- TASK INSTRUCTIONS -
Once the line holding "Where should I click to: Add" is found in the listing below, write it out and each later line exactly, up to and including the one holding "Image resolution: width=1935".

=== Begin Enclosure ===

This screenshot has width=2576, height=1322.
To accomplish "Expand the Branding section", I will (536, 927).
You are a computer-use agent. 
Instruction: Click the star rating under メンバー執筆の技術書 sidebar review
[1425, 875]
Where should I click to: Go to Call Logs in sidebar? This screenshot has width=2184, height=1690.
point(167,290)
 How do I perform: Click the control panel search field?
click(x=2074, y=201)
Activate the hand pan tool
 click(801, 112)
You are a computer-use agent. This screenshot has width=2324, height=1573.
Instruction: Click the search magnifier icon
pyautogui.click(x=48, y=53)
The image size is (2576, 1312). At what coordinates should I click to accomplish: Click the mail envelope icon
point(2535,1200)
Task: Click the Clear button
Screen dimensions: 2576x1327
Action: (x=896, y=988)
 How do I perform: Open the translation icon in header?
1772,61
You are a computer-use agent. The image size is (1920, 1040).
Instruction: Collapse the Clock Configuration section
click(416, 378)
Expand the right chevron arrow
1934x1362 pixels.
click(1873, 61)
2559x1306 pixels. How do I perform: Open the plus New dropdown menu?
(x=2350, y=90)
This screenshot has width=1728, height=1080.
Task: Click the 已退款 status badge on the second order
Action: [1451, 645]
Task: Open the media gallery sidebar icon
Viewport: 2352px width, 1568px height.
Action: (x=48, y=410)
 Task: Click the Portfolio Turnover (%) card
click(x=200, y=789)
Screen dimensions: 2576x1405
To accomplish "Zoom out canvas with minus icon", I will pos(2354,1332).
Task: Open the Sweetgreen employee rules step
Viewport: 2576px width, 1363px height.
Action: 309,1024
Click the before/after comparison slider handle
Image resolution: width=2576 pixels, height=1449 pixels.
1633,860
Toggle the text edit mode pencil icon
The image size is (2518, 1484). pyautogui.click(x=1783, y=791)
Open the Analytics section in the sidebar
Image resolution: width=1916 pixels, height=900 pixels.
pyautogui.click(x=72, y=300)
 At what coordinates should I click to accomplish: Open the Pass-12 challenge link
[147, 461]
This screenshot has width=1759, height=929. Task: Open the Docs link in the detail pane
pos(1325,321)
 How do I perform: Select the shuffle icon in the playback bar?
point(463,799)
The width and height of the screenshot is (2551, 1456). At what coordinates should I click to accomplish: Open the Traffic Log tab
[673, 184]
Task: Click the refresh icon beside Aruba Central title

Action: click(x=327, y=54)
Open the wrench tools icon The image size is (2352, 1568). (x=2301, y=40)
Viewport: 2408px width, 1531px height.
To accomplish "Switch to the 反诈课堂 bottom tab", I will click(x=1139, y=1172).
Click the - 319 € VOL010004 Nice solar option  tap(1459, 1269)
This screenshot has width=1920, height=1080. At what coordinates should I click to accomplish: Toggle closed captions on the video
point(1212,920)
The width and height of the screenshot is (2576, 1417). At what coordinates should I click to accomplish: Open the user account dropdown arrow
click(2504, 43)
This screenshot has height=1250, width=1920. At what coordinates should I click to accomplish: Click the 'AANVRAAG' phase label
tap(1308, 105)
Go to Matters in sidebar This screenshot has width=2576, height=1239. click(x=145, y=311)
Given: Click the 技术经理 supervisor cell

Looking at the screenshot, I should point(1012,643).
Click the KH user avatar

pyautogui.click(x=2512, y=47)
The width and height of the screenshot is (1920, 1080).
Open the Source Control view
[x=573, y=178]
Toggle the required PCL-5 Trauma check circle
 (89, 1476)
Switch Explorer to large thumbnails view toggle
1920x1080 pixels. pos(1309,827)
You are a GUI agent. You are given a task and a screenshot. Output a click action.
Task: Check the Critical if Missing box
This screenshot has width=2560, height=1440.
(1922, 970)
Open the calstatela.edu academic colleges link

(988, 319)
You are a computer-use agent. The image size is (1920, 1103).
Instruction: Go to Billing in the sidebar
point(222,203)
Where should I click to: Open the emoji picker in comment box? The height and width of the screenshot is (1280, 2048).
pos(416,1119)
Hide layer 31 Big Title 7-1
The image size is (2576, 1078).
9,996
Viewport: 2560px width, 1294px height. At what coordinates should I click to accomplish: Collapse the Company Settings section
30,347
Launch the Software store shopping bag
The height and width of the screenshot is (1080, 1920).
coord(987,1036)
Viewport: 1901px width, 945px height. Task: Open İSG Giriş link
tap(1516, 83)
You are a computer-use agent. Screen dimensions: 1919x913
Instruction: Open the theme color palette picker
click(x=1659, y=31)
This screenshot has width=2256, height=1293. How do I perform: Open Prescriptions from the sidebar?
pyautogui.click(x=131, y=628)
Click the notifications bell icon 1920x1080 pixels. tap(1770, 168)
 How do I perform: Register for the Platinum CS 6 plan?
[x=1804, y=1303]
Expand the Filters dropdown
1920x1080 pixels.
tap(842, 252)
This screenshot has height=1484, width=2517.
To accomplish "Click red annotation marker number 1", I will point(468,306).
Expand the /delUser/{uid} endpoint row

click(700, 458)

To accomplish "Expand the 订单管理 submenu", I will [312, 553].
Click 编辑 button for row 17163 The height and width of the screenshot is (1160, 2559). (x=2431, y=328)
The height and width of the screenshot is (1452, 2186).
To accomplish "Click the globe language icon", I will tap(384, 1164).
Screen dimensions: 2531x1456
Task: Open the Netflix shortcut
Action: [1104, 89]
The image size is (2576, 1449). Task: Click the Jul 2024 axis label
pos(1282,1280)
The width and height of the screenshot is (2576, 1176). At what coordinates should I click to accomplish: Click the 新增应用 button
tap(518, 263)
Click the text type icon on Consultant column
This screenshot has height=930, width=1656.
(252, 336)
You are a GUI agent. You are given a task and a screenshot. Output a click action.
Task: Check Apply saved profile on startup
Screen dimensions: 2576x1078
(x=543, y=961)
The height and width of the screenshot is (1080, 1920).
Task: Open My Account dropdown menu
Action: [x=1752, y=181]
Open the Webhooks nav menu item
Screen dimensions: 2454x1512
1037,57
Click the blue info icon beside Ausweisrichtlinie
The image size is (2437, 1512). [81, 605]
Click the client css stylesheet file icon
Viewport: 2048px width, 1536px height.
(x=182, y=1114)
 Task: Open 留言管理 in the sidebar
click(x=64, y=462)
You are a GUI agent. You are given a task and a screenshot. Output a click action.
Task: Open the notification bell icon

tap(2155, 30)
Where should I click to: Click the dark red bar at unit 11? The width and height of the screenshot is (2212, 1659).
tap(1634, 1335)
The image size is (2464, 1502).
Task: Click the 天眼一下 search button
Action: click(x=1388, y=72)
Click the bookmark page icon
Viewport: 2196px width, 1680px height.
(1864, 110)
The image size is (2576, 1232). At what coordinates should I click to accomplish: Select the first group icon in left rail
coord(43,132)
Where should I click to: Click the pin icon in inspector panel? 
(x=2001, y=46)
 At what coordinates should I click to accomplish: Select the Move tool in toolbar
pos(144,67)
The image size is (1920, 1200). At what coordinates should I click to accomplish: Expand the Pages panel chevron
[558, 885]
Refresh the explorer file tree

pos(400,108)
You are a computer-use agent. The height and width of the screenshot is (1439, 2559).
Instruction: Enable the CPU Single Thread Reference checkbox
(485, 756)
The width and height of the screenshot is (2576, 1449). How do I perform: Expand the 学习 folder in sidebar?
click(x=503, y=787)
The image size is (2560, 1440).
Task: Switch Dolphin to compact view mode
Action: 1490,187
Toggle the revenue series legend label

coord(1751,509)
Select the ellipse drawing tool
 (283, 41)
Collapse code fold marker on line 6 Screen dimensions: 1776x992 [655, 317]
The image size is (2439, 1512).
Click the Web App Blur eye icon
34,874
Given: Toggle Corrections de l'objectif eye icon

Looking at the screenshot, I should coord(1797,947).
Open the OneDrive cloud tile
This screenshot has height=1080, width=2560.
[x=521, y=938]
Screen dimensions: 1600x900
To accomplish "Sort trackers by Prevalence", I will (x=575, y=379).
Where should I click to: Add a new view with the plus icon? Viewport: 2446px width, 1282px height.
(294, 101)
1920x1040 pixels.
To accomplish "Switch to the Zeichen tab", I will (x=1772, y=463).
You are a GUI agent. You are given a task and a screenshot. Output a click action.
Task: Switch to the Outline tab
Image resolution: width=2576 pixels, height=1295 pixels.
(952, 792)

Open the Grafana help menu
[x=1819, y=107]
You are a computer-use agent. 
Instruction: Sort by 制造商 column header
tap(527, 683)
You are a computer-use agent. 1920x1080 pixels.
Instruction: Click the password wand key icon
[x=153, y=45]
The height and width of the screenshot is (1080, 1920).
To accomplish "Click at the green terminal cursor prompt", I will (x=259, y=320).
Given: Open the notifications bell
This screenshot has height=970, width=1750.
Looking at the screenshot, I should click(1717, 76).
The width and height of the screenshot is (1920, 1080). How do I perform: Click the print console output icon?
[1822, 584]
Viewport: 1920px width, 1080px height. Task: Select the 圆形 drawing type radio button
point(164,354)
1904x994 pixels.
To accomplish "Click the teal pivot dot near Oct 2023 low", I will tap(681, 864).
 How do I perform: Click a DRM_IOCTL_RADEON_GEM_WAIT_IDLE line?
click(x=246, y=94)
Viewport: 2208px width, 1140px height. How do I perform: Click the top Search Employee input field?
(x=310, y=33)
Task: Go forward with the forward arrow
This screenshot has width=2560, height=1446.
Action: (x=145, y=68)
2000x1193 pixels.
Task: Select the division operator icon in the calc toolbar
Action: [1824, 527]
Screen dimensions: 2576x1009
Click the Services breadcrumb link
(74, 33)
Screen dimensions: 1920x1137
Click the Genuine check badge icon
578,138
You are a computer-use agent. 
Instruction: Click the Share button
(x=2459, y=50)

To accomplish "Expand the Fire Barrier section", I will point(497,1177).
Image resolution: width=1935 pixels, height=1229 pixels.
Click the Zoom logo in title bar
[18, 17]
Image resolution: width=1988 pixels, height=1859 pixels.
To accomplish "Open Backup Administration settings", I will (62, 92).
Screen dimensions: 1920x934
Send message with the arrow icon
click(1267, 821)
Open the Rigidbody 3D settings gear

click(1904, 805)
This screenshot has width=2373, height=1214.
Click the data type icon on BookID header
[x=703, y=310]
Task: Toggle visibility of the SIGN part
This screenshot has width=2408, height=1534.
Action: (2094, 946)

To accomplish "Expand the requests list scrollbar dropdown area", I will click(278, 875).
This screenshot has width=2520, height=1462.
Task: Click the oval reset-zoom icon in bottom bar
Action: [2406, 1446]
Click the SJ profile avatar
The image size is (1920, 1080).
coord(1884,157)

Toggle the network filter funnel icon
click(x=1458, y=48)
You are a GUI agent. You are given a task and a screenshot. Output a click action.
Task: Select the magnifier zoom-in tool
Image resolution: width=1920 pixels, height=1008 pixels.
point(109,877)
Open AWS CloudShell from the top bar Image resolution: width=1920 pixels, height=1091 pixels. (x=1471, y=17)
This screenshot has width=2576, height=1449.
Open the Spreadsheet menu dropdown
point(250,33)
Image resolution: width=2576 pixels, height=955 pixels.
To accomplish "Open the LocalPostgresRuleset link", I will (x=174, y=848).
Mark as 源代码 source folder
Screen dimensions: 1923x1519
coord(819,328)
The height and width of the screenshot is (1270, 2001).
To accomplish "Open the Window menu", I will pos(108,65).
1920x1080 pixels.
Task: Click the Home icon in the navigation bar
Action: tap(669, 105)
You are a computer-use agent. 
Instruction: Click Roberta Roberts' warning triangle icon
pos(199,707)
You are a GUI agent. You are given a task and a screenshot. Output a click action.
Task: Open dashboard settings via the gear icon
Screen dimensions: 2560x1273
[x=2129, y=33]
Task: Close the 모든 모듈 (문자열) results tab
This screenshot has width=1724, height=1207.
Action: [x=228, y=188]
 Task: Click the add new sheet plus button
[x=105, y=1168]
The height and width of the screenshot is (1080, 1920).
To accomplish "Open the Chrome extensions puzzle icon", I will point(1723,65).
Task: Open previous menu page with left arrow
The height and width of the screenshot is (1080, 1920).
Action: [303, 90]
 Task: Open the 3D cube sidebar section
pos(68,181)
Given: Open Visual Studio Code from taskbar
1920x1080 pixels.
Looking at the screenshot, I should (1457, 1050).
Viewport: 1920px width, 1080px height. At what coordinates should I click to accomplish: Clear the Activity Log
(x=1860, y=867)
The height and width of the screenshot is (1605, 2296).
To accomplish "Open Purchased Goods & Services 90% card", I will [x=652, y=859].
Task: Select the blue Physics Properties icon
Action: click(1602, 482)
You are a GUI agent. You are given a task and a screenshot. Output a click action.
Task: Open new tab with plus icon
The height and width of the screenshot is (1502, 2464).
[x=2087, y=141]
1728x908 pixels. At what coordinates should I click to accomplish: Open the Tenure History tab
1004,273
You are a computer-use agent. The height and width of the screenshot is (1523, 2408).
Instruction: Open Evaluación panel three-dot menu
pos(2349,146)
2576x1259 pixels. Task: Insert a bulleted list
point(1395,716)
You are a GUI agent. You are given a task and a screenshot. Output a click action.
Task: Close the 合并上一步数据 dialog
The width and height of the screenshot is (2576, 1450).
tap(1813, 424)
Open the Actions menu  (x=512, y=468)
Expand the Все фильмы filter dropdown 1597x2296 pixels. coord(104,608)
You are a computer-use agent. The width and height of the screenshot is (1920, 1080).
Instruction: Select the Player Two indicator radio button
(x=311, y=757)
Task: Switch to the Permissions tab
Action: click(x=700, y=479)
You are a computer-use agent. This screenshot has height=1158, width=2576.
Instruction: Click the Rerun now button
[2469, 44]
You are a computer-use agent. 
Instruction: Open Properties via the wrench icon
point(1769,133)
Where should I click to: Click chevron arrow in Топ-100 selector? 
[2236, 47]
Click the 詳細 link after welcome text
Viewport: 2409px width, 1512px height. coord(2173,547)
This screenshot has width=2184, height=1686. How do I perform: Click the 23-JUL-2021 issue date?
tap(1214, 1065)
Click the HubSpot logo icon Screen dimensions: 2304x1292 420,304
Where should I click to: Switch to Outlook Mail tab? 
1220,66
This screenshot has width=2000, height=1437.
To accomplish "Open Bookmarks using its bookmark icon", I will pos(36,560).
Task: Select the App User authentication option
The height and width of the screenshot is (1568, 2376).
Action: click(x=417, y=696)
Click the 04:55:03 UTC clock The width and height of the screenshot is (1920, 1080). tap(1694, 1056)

=== End Enclosure ===

- ANSWER TO THIS EXERCISE -
Where should I click to: Add a new view with the plus icon? Viewport: 2446px width, 1282px height.
(294, 101)
1920x1040 pixels.
To accomplish "Switch to the Zeichen tab", I will (x=1772, y=463).
You are a GUI agent. You are given a task and a screenshot. Output a click action.
Task: Switch to the Outline tab
Image resolution: width=2576 pixels, height=1295 pixels.
(952, 792)

Open the Grafana help menu
[x=1819, y=107]
You are a computer-use agent. 
Instruction: Sort by 制造商 column header
tap(527, 683)
You are a computer-use agent. 1920x1080 pixels.
Instruction: Click the password wand key icon
[x=153, y=45]
The height and width of the screenshot is (1080, 1920).
To accomplish "Click at the green terminal cursor prompt", I will (x=259, y=320).
Given: Open the notifications bell
This screenshot has height=970, width=1750.
Looking at the screenshot, I should click(1717, 76).
The width and height of the screenshot is (1920, 1080). How do I perform: Click the print console output icon?
[1822, 584]
Viewport: 1920px width, 1080px height. Task: Select the 圆形 drawing type radio button
point(164,354)
1904x994 pixels.
To accomplish "Click the teal pivot dot near Oct 2023 low", I will tap(681, 864).
 How do I perform: Click a DRM_IOCTL_RADEON_GEM_WAIT_IDLE line?
click(x=246, y=94)
Viewport: 2208px width, 1140px height. How do I perform: Click the top Search Employee input field?
(x=310, y=33)
Task: Go forward with the forward arrow
This screenshot has width=2560, height=1446.
Action: (x=145, y=68)
2000x1193 pixels.
Task: Select the division operator icon in the calc toolbar
Action: [1824, 527]
Screen dimensions: 2576x1009
Click the Services breadcrumb link
(74, 33)
Screen dimensions: 1920x1137
Click the Genuine check badge icon
578,138
You are a computer-use agent. 
Instruction: Click the Share button
(x=2459, y=50)

To accomplish "Expand the Fire Barrier section", I will point(497,1177).
Image resolution: width=1935 pixels, height=1229 pixels.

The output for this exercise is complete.